Monday 25 May 2009

Bacaan "Indah" di Masa "Indah" Itu (Juz. 2)

by: Asfa Widiyanto

Fatwa seorang bakul jamu, “kadang kita harus hati-hati dalam mencerna dan menelan tulisan di media semacam “era muslim” dan “suara hidayatullah”. Sebagian tulisan dalam media ini kadang mencampuradukan (sampai “mulek” dan tidak jelas) antara “analisis”, “fakta”, dan “penghakiman”. Sebagian tulisan dalam media ini kadang mengaduk-aduk dan membidik “sentimen” dan “emosi” keagamaan, belum beranjak ke ranah “kedewasaan beragama” alih-alih pada spiritualitas. Walau harus diakui bahwa ada sebagian tulisan di media ini sudah menyentuh ranah “kedewasaan beragama”.

“Kedewasaan beragama” adalah sebuah keberagamaan atawa sikap beragama yang berupaya memaknai kesalehan dan keimanan dalam arti luas, antara dengan menghayati makna kesalehan dan keimanan bagi kemaslahatan bangsa, agama dan umat manusia secara umum. Sikap beragama yang tidak mudah tergesa-gesa dalam “menghakimi” orang lain yang berbeda sikap dan pandangan. Sikap beragama yang menghindari menyalahkan dan mengkambinghitamkan orang lain sebagai penyebab dalam melupakan sebagian ajaran agama. Salah satu contoh dari tulisan bernuansa relatif lebih positif ini adalah tulisan seorang bonek di “era muslim” (sengaja saya tulis ini biar tidak diultimatum untuk mencabut pernyataan oleh bonek yang dirahmati Allah itu--)).”

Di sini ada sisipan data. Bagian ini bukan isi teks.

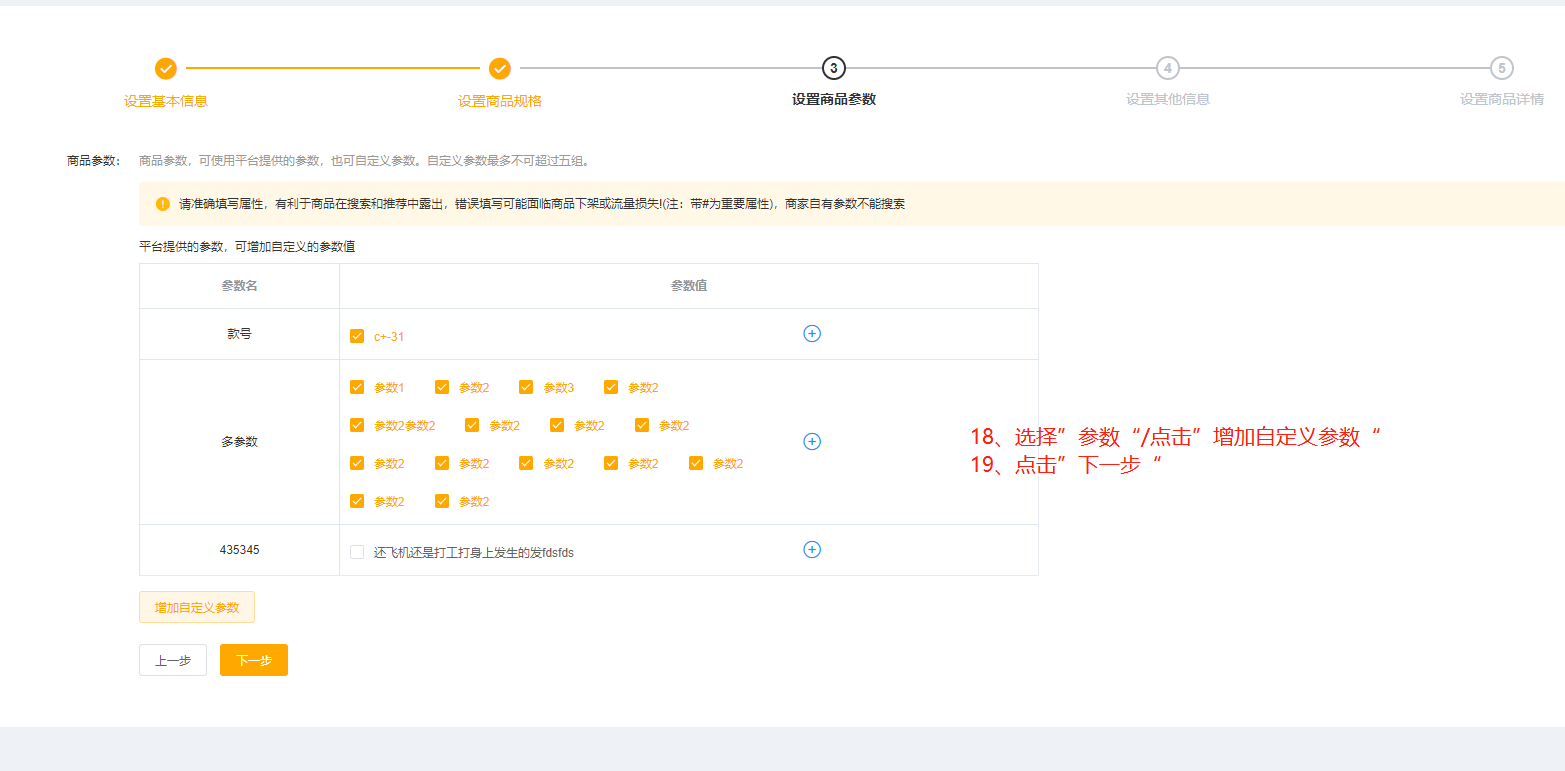This screenshot has width=1565, height=771.
Task: Click the orange warning icon in the notice
Action: (163, 204)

Pola tulisan yang kurang dewasa itu memang bisa kita temukan di media-media lain (seperti kata Ike) walau dengan kadar dan intensitas yang berbeda-beda. Karena itu, dibutuhkan kekritisan (di samping juga kearifan) dalam mencerap semua informasi, baik yang berasal dari kelompok kita sendiri maupun dari kelompok lain. Sikap kritis, klarifikatif, tabayyun atau term lain yang senada memang layak kita pelihara dalam menyikapi setiap informasi. Sedangkan kearifan memberikan ruang yang relatif layak dalam diri kita untuk menerima kemungkinan adanya kebenaran di kelompok lain.

Si penjual buah berujar, “Kita sebaiknya lebih memperhatikan apa yang dibicarakan (materi pembicaraan) dari pada orang yang mengeluarkan pernyataan. Ungkapan ini menandaskan bahwa kearifan itu bisa muncul dari mana saja, dan kadang tidak terikat dengan status sosial dan embel-embel dari “produsen statement”. Ungkapan ini juga senada dengan ´ambillah hikmah dimana saja sekalipun itu keluar dari mulut makhluk yang kita anggap hina´. Di sisi lain, kita dianjurkan untuk ´memperhatikan dari mana kita mengambil ilmu agama kita´. Dalam khazanah Islam, ungkapan ini kemudian meniscayakan perlunya akan guru yang otoratif dan melahirkan konsep-konsep semacam silsila (chain of authority), isnad (chain of transmission) dan ijaza (licence or authorization). Di sisi lain lagi, kita dianjurkan untuk melakukan klarifikasi (tabayyun) atas informasi yang kita terima dari orang lain. Teks aslinya adalah “idha ja´akum fasiq bi naba´” (jika seorang fasiq membawa kabar padamu). Walau sikap kritis sebaiknya kita terapkan pada hampir setiap kita menerima informasi dari orang lain. So wahai bakul jamu, pikirkan dan renungkan sendiri relevansi dan korelasi antara ketiga hal itu. Itu PR buatmu!.”